Snacks are increasingly being swapped for meals in India: Mondelez study

Indians are snacking a lot more during the day, sometimes replacing a whole meal with small snacks consumed throughout the day, according to findings of the State of Snacking survey by consumer goods company Mondelez.


The American packaged foods company, popular for brands such as Oreo, Cadbury Dairy Milk, Tang, Ritz, among others, partnered with The Harris Poll to research snacking habits of 6,068 global adults; the research spanned 12 markets. Over 500 consumers were surveyed in India.

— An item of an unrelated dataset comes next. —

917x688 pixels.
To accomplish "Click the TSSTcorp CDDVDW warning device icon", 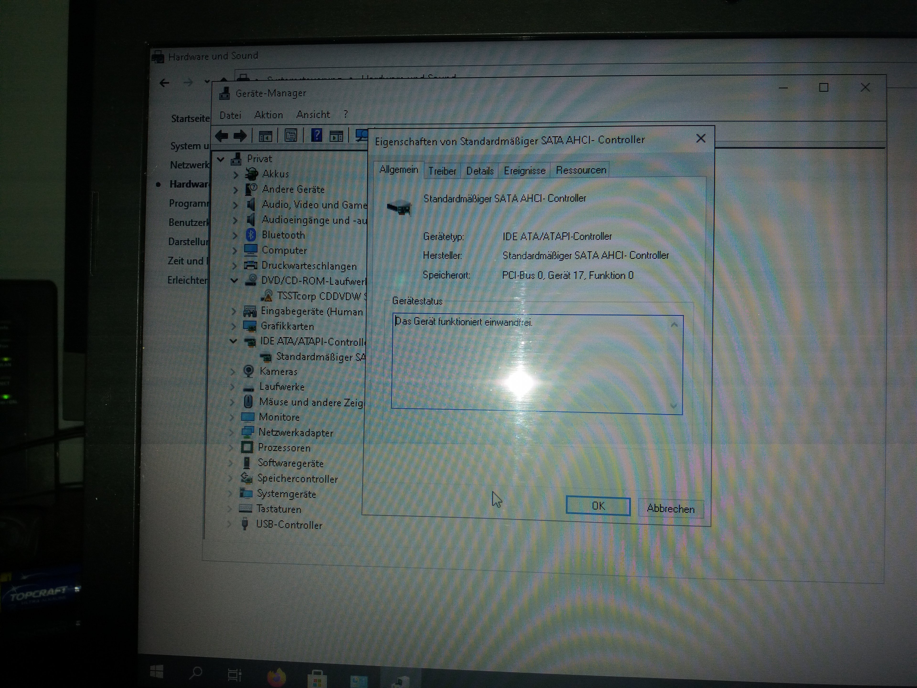I will (x=267, y=296).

Snacks are increasingly being swapped for meals in India, according to findings of the study released on Thursday. “The average Indian adult now eat more snacks than meals on a given day, with 7 in 10 saying that they snack more today than they did a year ago." Over 70% of those surveyed by Mondelez in India agreed that they indulge in higher instances of snacking through the day compared to a year ago; this is far more than the global average of over 22%. And that they plan to snack more often in the next year, the study said. Indians consume 2.70 snacks, compared to 2.37 meals in a day.

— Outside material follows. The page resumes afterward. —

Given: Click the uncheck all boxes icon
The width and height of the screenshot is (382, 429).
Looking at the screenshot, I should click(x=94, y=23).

Last year, Mondelez outlined its long-term strategy to highlight its renewed focus on “snacking" across markets. In 2018, Dirk Van de Put, chief executive officer, Mondelez International, told analysts and investors that the company now aims to have a “more holistic view of consumer snacking behaviors to sharpen brand positioning in clear demand spaces". Snacking is now a key priority area for the company that competes with companies such as Nestle, and Mars, globally. The State of Snacking survey is thus the company’s maiden attempt to understand global, and local preferences for snacks through the day and perhaps offer more tailored packaged foods in line with such shifting trends.


In India, snacking is clearly becoming a big trend with more companies looking at expanding their portfolio beyond chips and cookies.


The maker of Oreo cookies and Dairy Milk chocolate said that 71% of Indian adults prefer to eat many small meals throughout the day, as opposed to a few large ones. That’s way higher than the global average. The insights, said Siddhartha Mukherjee, senior director, strategy, insights and analytics, Mondelez India, are shaping the way consumers and companies are responding to snacking. “There is a clear movement, consumers are moving to larger number of snacking occasions, clear shift that trend quite pronounced in India compared to the rest of the globe," he added. One thing is emerging clearly, changing lifestyle trends, like time compression across emerging and developed markets are pushing the move towards increased snacking.


In fact, increased instances of snacking is a global trend too, especially as time-starved millennials seek more options. “The average adult now eats more snacks than meals on a given day, with younger consumers and those in developing markets particularly leaning into snacks as a meal replacement." This goes to say that consumption of small, and more frequent meals is on the rise; this is especially true of younger consumers. Interestingly, most Indian consumer snack mostly in the morning, especially before breakfast (31%). "Indians are habitual snackers, with 77% saying they “tend to snack around the same time each day", the study said. That’s much higher than the global average of 11%.


Moreover, study also found that consumers associate food with their local culture. As a result, Indians are “more likely than those in other countries to participate in cultural snacking rituals daily, with 3 in 4 Indian adults saying that food is a major part of their identity. Furthermore, 7 in 10 say they connect with their culture through the snacks they eat, reflecting the growing prominence of local foods and snacking options that have emerged in the country". Half of those surveyed participate in what Mondelez calls “cultural snacking" ritual daily as it offers them variety, and helps shape their sense of identity, apart from developing a strong cultural connect.


Interestingly, Indians continue to seek both indulgence and health from their snacks and meals, the study found out. “79% of adults in India appreciate the option of both healthy and indulgent snacks depending on the moment of need," the study noted.


Mukherjee added that the company has done more in the area of portion control, and providing offerings such as a low-sugar variant of its popular Dairy Milk chocolate brand rolled out earlier this year.